What would You Do If You Encountered THE NIAN MONSTER???

Today we continue our celebration of the release of Andrea Wang’s picture book, The Nian Monster.

nianmonstercover

I found so many things I loved about this book that it’s hard to focus on just one. Alina Chau’s illustrations are delightful (such a scary yet adorable Nian monster!). The notion of societal complacency requiring a sharp mind to resolve a problem it created gives a message of hope. But the writing is what struck me the most.

Andrea did a fabulous job of seamlessly weaving Chinese New Year traditions into a fiction story. It’s a lovely read, as we follow Xingling’s story of how she outsmarts the Nian monster, but along the way we’re enriched with culture. We hear the words and sounds, taste the foods, see the colors and of course, get to know that rascally Nian monster himself!

For a bit of fun, watch The Nian Monster book trailer.

 

When Andrea shared the book trailer with our flock of EMUs, a question came to mind:

What would you do if you encountered the Nian Monster?

So, I asked the wonderful folks here at EMU’s Debuts for their responses…

Elly Swartz: If I came face-to-face with the Nian monster, likely I would scream first. But then, in the hollow echo of my voice, I’d swallow my scared and reach out to the Nian monster. After all, something must connect us? Is it chocolate? Crossword puzzles? Going for a walk? Maybe it’s just a day hanging out with your favorite friend or a monster.
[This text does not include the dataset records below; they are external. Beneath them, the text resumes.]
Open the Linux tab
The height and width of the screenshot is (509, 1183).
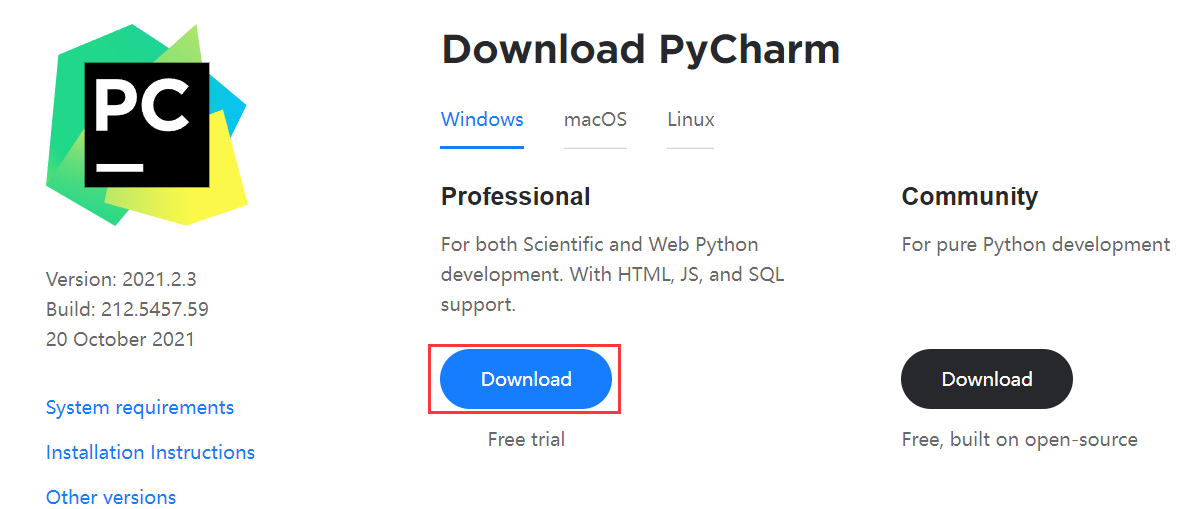click(x=691, y=120)
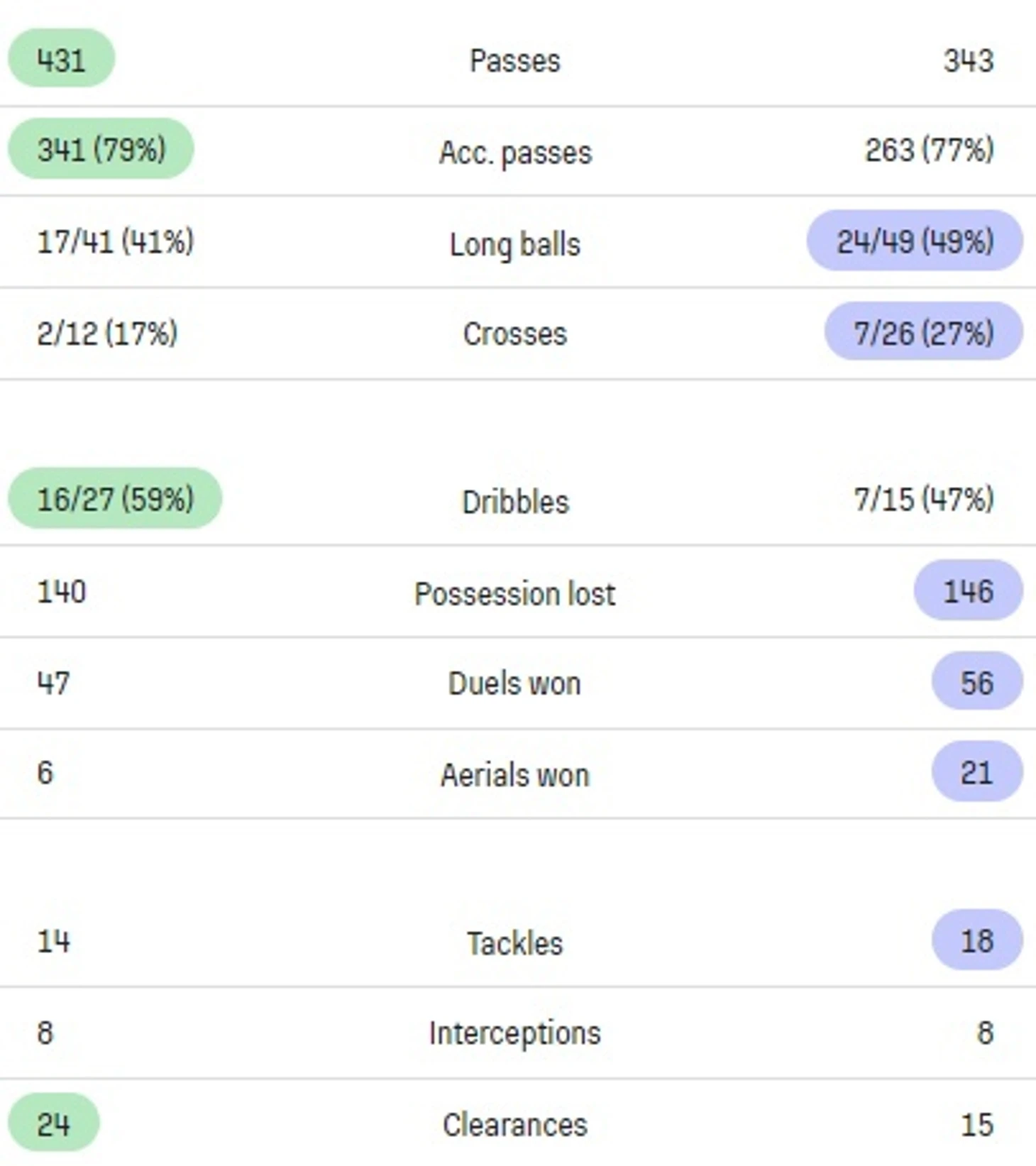The height and width of the screenshot is (1166, 1036).
Task: Select the green 431 passes badge
Action: pyautogui.click(x=61, y=58)
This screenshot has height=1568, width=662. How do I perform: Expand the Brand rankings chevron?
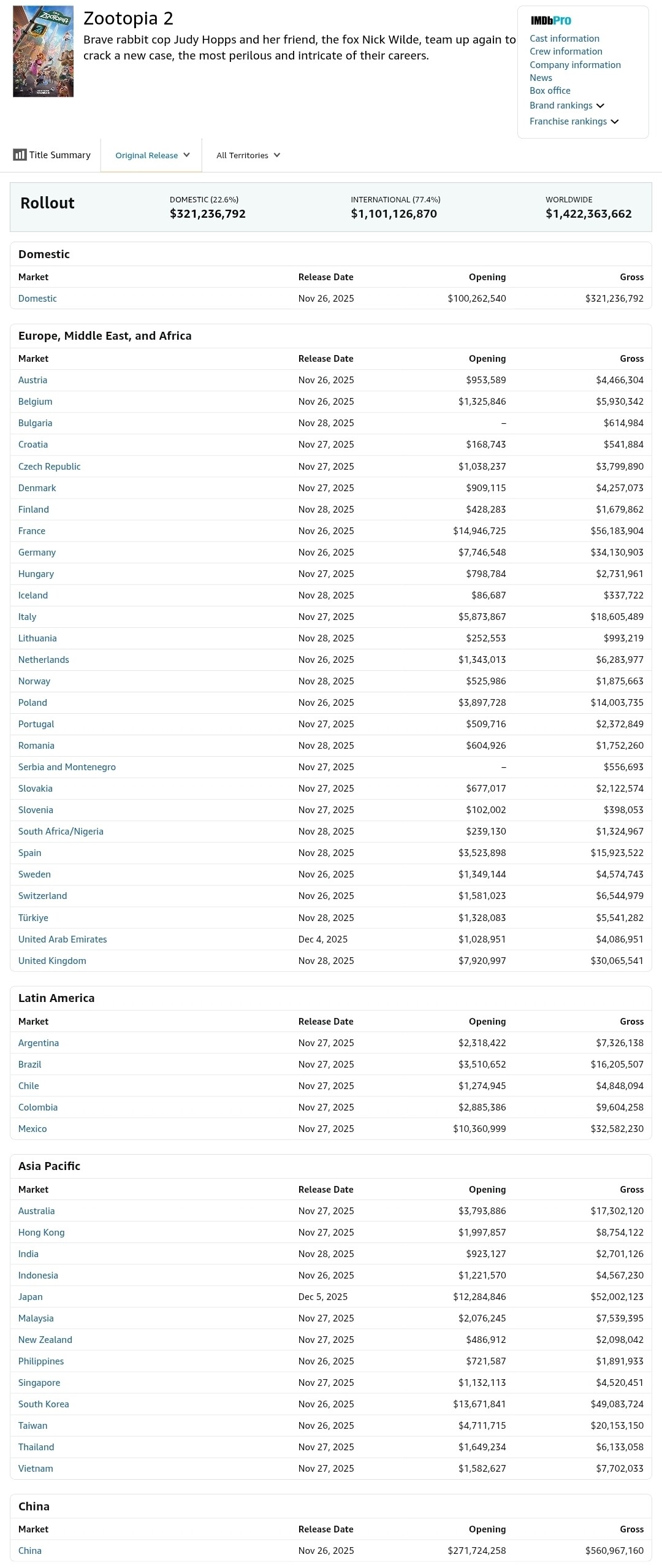[x=600, y=106]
Debbi Michiko Florence: What would I do if I encountered the Nian Monster? Honestly? I’d probably scream and run for my life! But in a different world, I would like to believe I’d behave as cleverly and bravely as Xingling does. Maybe I’d trick the Nian Monster into taking a stroll to the river. I’d tell him about the delicious oysters and lobster we have in coastal Connecticut. Then he would jump into the river, and perhaps a big current would sweep him out to sea.
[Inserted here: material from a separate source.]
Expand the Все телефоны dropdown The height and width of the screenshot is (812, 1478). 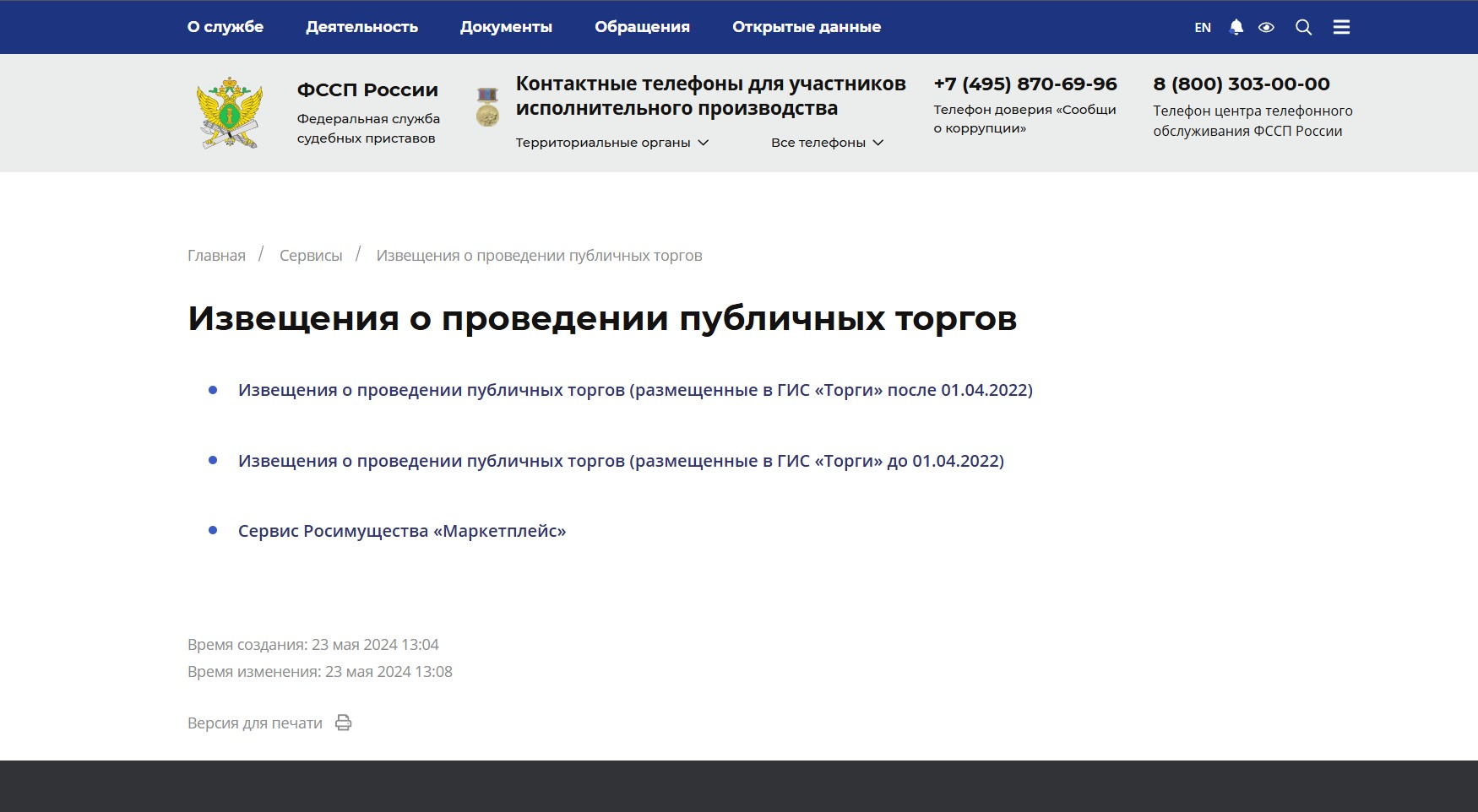826,143
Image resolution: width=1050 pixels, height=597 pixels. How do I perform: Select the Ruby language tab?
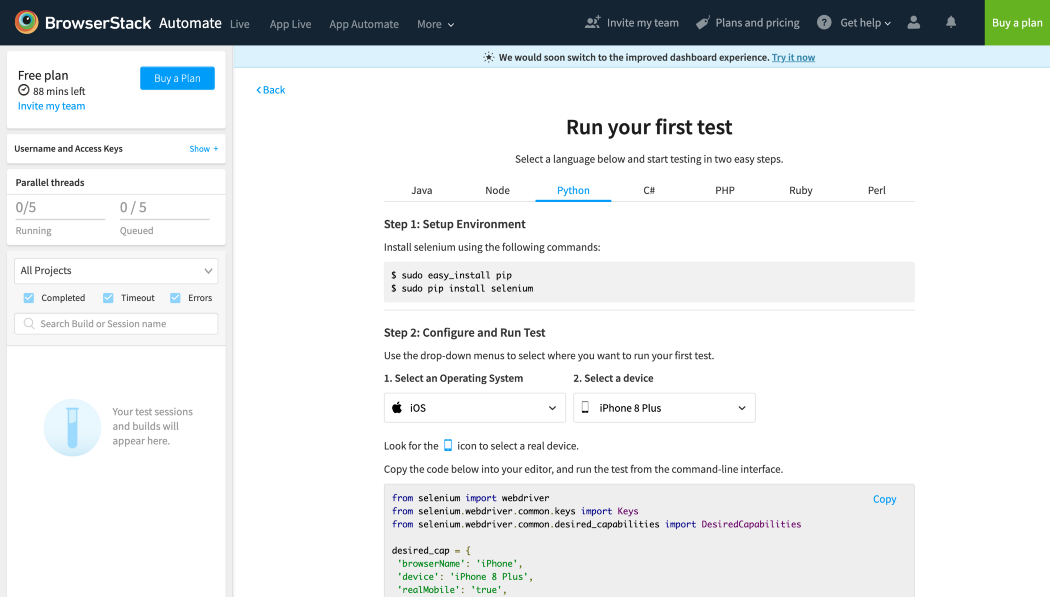[800, 190]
Christina Uss: My kids and I just watched Andrea’s trailer and our responses were:

Jack (age 9): “Hide.”

Me (age 43): “Run!”

Jack again: I’m changing my answer to “Run and then hide.”

Susannah (age 9) but sounding like Aragorn from Lord of the Rings: “Fight.”

Me and Jack: “We’re changing our answers. If you tell us how, we will stay and fight with you.”

*There’s nothing like a family who sticks together!

Terry Pierce:  For me personally, whenever I’ve felt threatened, I typically “freeze” while simultaneously trying to keep a level head. With the Nian Monster, I think my “level headed” response would offer to bake him a batch of my amazing chocolate chip cookies. Homemade cookies always have a way of taming even the wildest beast! And through a mutual love of baked goods, we could strike up a conversation and find other things to chat about.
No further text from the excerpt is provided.